Aportes para un debate necesario


“¿Escucharon? Es el sonido de su mundo derrumbándose.

Es el del nuestro resurgiendo. El día que fue el día, era de noche.

Y noche será el día que será el día”.

Benito Juárez

Desde “siempre” cada acto electoral que se aproxima desata al interior de la izquierda un debate invariablemente cargado de posicionamientos repetidos, según sea la fracción de izquierda que se trate. Diversidad que intencionadamente y por cuestiones de espacio clasificamos en dos grandes grupos, soslayando las diferencias y matices existentes entre unos y otros que un análisis sesudo merecería: reformistas y radicales. Por el mismo condicionante de espacio, las opciones ante las elecciones optamos por dividirlas en dos grupos visualizantes: participar o no de las elecciones. De la izquierda reformista no resta nada por agregar, pues su convencimiento es tal en el sentido de que es posible llegar al socialismo por sucesivas reformas del estado burgués que por coherencia identitaria están obligados a participar en cuanta elección proponga el enemigo de clase, la burguesía. Por ellos, Lenin se sintió obligado a señalar:

Sólo los bribones o los tontos pueden creer que el proletariado debe primero conquistar la mayoría en las votaciones realizadas bajo el yugo de la burguesía, bajo el yugo de la esclavitud asalariada, y que sólo después debe conquistar el Poder. Esto es el colmo de la estulticia o de la hipocresía, esto es sustituir la lucha de clases y la revolución por votaciones bajo el viejo régimen, bajo el viejo Poder.[1]

En cuanto a las opciones radicales también consideramos posible la diferenciación en dos posturas: los que de plano y siempre se niegan a participar en elecciones –salvo las sindicales-, y los que en determinadas circunstancias se avienen a participar. Generalmente, cuando participan, es meramente formal. Para ambas posiciones Lenin supo decir algo y viene a cuento refrescar lo dicho para cada uno de quienes se encuadran en las posturas señaladas. Para los primeros, siguiendo al Revolucionario, los llamaremos “comunistas de izquierda”, escribe:

Con el mayor desprecio y la mayor ligereza a la pregunta sobre su negación a participar de las elecciones burguesas responden negativamente. ¿Sus argumentos? “…debe rechazarse categóricamente todo retorno a las formas de lucha parlamentaria, que histórica y políticamente han caducado…” Esto está dicho con una pretensión ridícula y es una falsedad evidente. ¡Retorno al parlamentarismo! ¿Quizás ya existe una Republica soviética?¡No parece así! ¿Cómo, entonces, puede hablarse de “retorno”? ¿No es acaso una frase vacía?El parlamentarismo “históricamente ha caducado”. Esto es cierto en el sentido de la propaganda. Nadie ignora, sin embargo, que de ahí a superarlo en la práctica media una distancia inmensa.¿Ha “caducado políticamente” el parlamentarismo? Esto es algo muy diferente. Si fuera cierto, la posición de los de “izquierda” sería firme. Pero tiene que ser probado con un análisis muy minucioso, y los “de izquierda” ni siquiera saben como abordar la cuestión.[2]

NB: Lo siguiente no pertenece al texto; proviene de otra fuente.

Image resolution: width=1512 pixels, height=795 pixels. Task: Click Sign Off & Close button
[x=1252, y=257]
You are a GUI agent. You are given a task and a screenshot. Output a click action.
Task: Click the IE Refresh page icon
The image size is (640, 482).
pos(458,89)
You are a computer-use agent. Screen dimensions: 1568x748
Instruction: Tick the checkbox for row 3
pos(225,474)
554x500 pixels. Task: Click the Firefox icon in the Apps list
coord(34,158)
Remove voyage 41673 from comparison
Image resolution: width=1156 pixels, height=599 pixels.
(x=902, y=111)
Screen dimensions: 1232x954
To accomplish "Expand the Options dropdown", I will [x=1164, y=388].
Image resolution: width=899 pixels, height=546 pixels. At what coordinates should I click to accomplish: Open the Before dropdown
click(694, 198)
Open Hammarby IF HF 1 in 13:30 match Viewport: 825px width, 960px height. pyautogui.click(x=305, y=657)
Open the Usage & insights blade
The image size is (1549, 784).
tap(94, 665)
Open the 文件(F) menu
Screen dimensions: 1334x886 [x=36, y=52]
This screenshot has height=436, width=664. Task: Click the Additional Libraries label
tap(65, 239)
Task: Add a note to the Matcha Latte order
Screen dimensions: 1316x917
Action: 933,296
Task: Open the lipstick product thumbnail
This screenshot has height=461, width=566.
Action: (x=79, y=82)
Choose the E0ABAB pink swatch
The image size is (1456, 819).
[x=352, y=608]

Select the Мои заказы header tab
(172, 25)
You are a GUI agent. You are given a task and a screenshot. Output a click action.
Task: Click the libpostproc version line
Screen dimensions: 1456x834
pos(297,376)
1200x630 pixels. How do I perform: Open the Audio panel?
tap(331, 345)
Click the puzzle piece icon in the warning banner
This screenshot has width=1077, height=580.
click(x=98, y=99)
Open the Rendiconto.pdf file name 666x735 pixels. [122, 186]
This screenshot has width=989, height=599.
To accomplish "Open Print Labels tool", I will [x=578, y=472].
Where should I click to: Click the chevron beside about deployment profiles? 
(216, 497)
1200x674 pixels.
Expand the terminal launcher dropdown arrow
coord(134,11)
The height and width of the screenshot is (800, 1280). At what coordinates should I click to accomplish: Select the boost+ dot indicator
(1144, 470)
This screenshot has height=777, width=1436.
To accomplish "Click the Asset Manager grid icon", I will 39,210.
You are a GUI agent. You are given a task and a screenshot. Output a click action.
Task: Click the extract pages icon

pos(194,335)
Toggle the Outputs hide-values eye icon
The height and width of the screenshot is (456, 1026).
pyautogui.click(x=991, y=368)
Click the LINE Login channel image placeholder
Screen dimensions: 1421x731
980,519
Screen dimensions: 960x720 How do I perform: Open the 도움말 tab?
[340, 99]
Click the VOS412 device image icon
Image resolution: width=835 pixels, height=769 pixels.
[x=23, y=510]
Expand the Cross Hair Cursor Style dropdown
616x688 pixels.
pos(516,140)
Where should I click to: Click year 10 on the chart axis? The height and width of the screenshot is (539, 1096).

Para Amigos del Che, que nos identificamos con las posturas radicales, estudiamos y tratamos de plasmar en la práctica la siguiente reflexión de Lenin:

El parlamentarismo, por supuesto, “políticamente ha caducado” para los comunistas pero – y de esto se trata precisamente- NO debemos considerar lo que ha caducado PARA NOSOTROS como algo que ha caducado para la clase (y no sólo de su vanguardia comunista), de todos los trabajadores (y no sólo de sus elementos avanzados)[3]…Mientras no se tenga la fuerza necesaria para suprimir los parlamentos burgueses y todo otro tipo de instituciones reaccionarias se debe actuar dentro de ellas porque es allí donde se encuentran todavía obreros embaucados por los curas y embrutecidos por las condiciones de vida; de lo contrario se corre el riesgo de convertirse en simples charlatanes.[4][5]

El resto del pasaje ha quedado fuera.